Consumidor hipervulnerável receberá indenização porpropaganda enganosa de produto milagroso para saúde
DECISÃO
Um
consumidor, vítima de propaganda enganosa, deve receber R$ 30 mil de
indenização a título de danos morais, por ter sido induzido a
adquirir produto denominado “Cogumelo do Sol” em virtude da inadequada
veiculação de falsas expectativas quanto à possibilidade de tratamento de
câncer agressivo e da exploração de consumidor hipervulnerável,
naturalmente fragilizado pela esperança de cura do mal sofrido por seu filho.
A
Terceira Turma do Superior Tribunal de Justiça (STJ) considerou que a compra do
produto foi motivada pela falsa expectativa quanto à cura da doença e que houve
exploração da situação de vulnerabilidade de um pai cujo filho lutava contra um
câncer no fígado.
O
produto, à base de uma substância chamada royal agaricus,
seria eficaz na cura de doenças graves, inclusive, a neoplasia maligna. Em
1999, o pai pagou o valor total de R$ 540 pelo produto, diante da promessa de
que teria eficácia medicinal.
O
filho, entretanto, faleceu três anos após a compra do suplemento, sem, contudo,
ter abandonado os tratamentos convencionais recomendados por especialistas,
como radioterapia e quimioterapia.
Vulnerabilidade
A
ideia de vulnerabilidade, para o direito do consumidor, está associada à
debilidade de um dos agentes da relação de mercado. A vulnerabilidade
informacional agravada ou potencializada é denominada
hipervulnerabilidade e está prevista no artigo 39, inciso IV, do Código de
Defesa do Consumidor (CDC).
A
Terceira Turma não avaliou questões relativas à eficácia do produto Cogumelo do
Sol, se produz resultados para a saúde ou se há autorização da Anvisa para sua
comercialização, por serem circunstâncias alheias ao processo. Foi analisado
somente o direito do consumidor de obter informações claras, coerentes e
precisas acerca do produto comercializado no mercado.
O
“remédio” foi adquirido a partir da promessa de eficácia no tratamento da
doença, pois agiria de forma eficiente no sistema imunológico para diminuir as
células cancerígenas.
O
Tribunal de Justiça de São Paulo (TJSP), apesar de reconhecer a publicidade
enganosa, negou o direito à indenização por danos morais ao fundamento de que
houve mero aborrecimento da vítima. Manteve, contudo, a indenização por danos
materiais.
O
TJSP considerou que a insatisfação com o produto não atingiria direitos de
personalidade, especialmente após o decurso de três anos do uso, tempo durante
o qual foi mantido o tratamento convencional. Para que a indenização fosse
devida, segundo o Tribunal estadual, seria necessário que o indivíduo fosse
submetido a uma situação humilhante e vexatória, o que não teria ficado
caracterizado.
*****
### Lista de exercícios
A. Com base na notícia sobre o Cogumelo do Sol, responda:
(i) Qual valor de indenização por danos morais o consumidor deve receber?
(ii) Em que ano o pai comprou o produto e quanto pagou por ele?
(iii) Em que artigo e inciso do Código de Defesa do Consumidor está prevista a hipervulnerabilidade?
B. Reescreva o trecho da notícia sobre o Cogumelo do Sol que vai de "Consumidor hipervulnerável receberá" até "câncer no fígado.", inclusive, trocando "Terceira Turma" por "Quarta Turma".
C. Prossiga a notícia sobre o Cogumelo do Sol a partir do ponto em que ela termina.

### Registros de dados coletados
*****
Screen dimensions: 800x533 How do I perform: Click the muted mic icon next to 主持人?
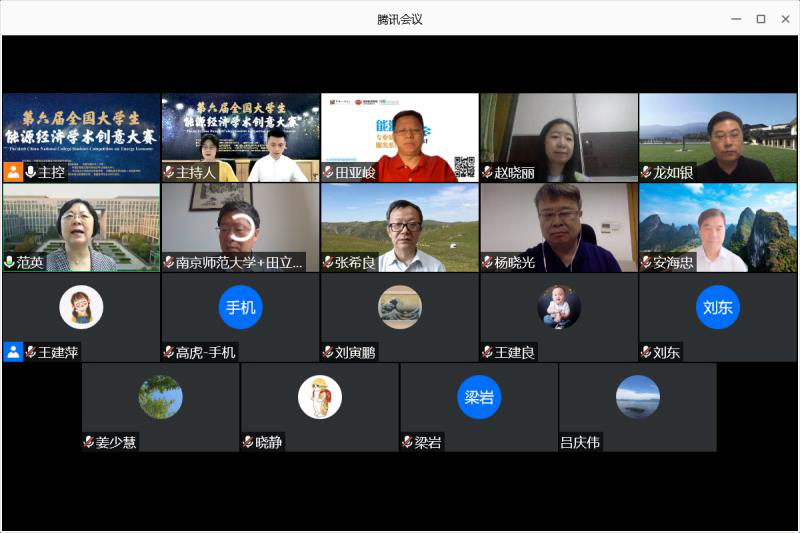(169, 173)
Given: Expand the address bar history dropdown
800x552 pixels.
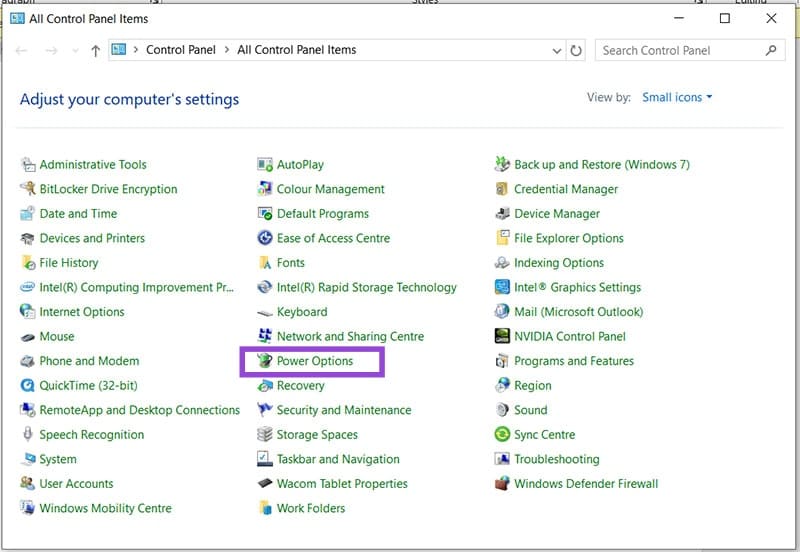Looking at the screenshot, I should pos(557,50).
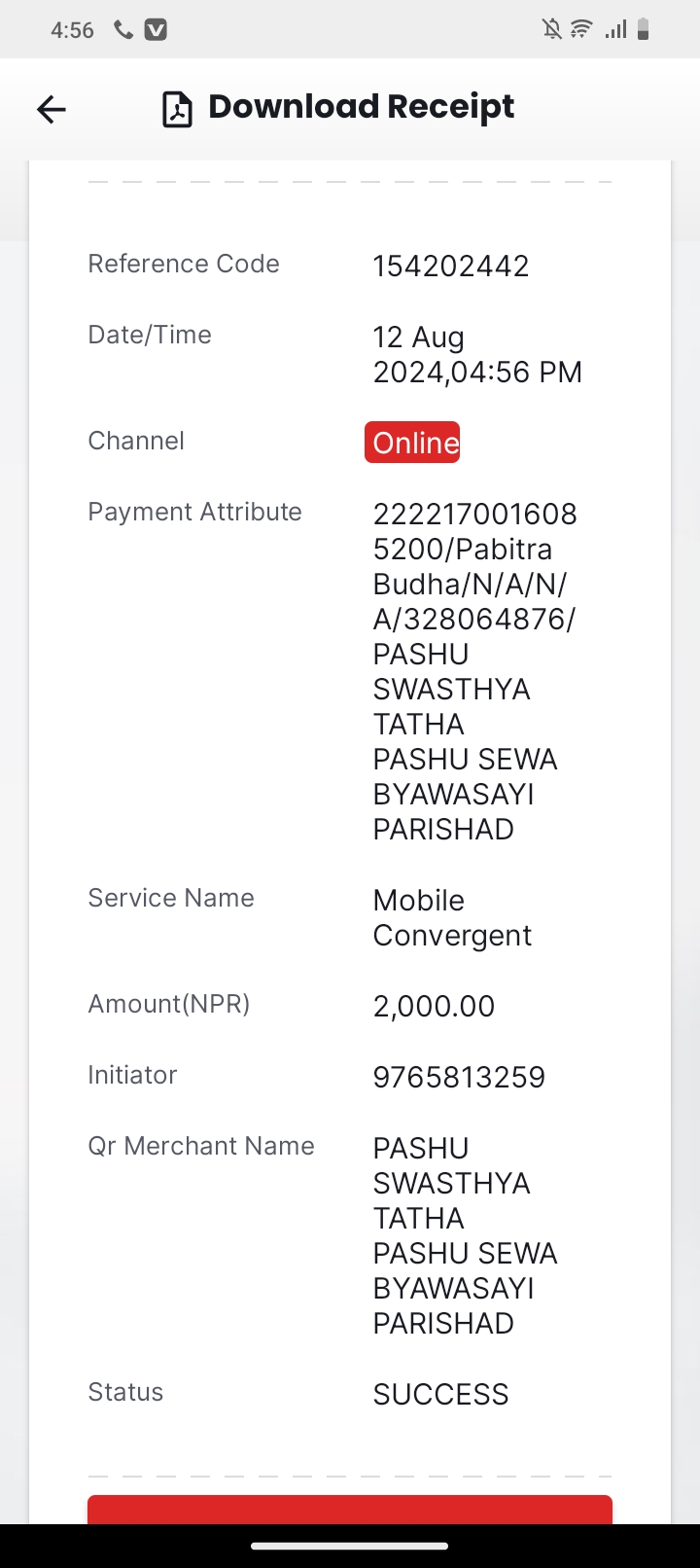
*****
### Gabarito
A.
(i) R$ 30 mil.
(ii) Em 1999, pelo valor total de R$ 540.
(iii) No artigo 39, inciso IV.

B.
Consumidor hipervulnerável receberá indenização porpropaganda enganosa de produto milagroso para saúde
DECISÃO
Um
consumidor, vítima de propaganda enganosa, deve receber R$ 30 mil de
indenização a título de danos morais, por ter sido induzido a
adquirir produto denominado “Cogumelo do Sol” em virtude da inadequada
veiculação de falsas expectativas quanto à possibilidade de tratamento de
câncer agressivo e da exploração de consumidor hipervulnerável,
naturalmente fragilizado pela esperança de cura do mal sofrido por seu filho.
A
Quarta Turma do Superior Tribunal de Justiça (STJ) considerou que a compra do
produto foi motivada pela falsa expectativa quanto à cura da doença e que houve
exploração da situação de vulnerabilidade de um pai cujo filho lutava contra um
câncer no fígado.

C.
Substâncias milagrosas
Segundo
o relator do processo no STJ, ministro Villas Bôas Cueva, o ordenamento
jurídico não tolera a conduta de empresas que induzem o consumidor à compra de
mercadorias milagrosas, justamente em momento de desespero, tal como vivenciado
pela vítima no caso em análise.
A
transparência no comércio de medicamentos é tema de importância constitucional
como se extrai do artigo 220, parágrafo 4º, da Constituição Federal, segundo o
qual “a propaganda comercial de medicamentos e terapias estará sujeita a
restrições legais e conterá, sempre que necessário, advertência sobre os
malefícios decorrentes de seu uso”.
O
relator observou que a Política Nacional das Relações de Consumo busca
assegurar a todos o direito de informação adequada sobre produtos postos no
mercado, conforme o artigo 6º, inciso III, do CDC.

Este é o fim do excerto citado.